For the defense attorneys in the Hanafi Muslim murder-kidnap trial, the greatest single problem in the case is the utter refusal of their clients to do anything to defend themselves against the government's charges.
Instead, according to persons familiar with their thinking, the defendants are determined to share the guilt for crimes they may not have committed as a gestured of loyalty to their leader and belief in their faith.
This loyalty, this willingness to commit perjury, has been a problem for their attorneys since the trial began in the D.C. Superior Court on May 31. It is expected to become particularly acute on Monday, when the defense begins its case.
"They are willing to go down the tube for a principle," says one defense attorney.

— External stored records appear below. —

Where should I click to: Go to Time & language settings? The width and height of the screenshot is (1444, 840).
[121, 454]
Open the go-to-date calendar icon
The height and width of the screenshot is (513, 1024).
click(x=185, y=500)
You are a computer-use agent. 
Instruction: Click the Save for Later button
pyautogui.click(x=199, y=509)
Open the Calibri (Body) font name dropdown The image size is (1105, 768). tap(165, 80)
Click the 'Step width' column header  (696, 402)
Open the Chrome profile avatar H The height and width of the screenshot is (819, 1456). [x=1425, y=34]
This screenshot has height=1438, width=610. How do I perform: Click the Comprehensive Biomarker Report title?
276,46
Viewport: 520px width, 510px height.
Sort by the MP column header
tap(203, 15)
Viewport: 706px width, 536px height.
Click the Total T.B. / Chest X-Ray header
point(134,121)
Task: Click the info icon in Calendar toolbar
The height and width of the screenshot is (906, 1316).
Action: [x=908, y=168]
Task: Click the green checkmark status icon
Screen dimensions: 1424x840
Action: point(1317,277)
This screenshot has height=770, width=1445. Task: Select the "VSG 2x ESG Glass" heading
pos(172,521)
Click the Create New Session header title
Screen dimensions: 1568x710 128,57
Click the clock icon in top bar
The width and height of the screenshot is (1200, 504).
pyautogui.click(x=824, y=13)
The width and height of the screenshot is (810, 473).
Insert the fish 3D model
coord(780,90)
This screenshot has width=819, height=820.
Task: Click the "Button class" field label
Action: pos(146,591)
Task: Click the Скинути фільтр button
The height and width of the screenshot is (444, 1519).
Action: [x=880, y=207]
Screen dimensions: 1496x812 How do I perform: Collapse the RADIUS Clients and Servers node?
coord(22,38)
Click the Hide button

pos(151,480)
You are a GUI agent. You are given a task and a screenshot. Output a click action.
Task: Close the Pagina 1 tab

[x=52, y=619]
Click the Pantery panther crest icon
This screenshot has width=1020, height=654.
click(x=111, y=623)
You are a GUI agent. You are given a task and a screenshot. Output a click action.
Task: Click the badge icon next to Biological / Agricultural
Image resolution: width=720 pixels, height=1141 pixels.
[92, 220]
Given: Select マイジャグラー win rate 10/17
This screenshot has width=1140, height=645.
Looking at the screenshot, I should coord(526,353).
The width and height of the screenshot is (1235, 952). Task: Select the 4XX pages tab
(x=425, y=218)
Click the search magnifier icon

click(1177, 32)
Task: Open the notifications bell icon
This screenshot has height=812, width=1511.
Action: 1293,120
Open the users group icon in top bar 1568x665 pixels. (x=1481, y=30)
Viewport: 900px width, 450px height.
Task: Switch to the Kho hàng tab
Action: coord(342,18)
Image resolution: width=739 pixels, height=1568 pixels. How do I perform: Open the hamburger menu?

The defendants are Hanafi leader Hamaas Abdul Khaalis and 11 other followers. They are charged with murder, armed kidnaping, conspiracy and related offenses arising from the takeover from March 9 to March 11 of the District Building, the International headquarters of B'nai B'rith, a Jewish service organization, and the Islamic Center.
Abdul Rahim, 26, also known as Phillip A. Young, would admit to committing a murder at the District Building even though he was at the Islamic Center, to prove his loyalty to Khaalis, according to persons familiar with his thinking.
For the same reasons, Abdul Razzaaq, 23, also known as Nelson McQueen Jr. and as Norman Lee, would admit to planning the same murder, although he once said he did not hear about it until it had been done, other sources say, Razzaaq was at the B'nai B'rith building during the takeovers.
Several of the attorneys - there are 12 of them, 11 of whom were appointed by the court - have been told by their clients that they would be visited by "pestilence" and that they and their families would "suffer" if anything is done to try to isolate any defendant from the crimes with which all are charged.
But neither the wishes of the Hanafis nor the threats they reportedly have made relieve the laywers of their duty to provide what they think is the best defense possible.
The lawyers are keenly aware of this. Some have consulted Fred Grabowski, the counsel of the D.C. Bar, to find out what the code of ethics has to say about the following question: What are a lawyer's rights and duties in a criminal case in which his client wants to shut off certain defenses?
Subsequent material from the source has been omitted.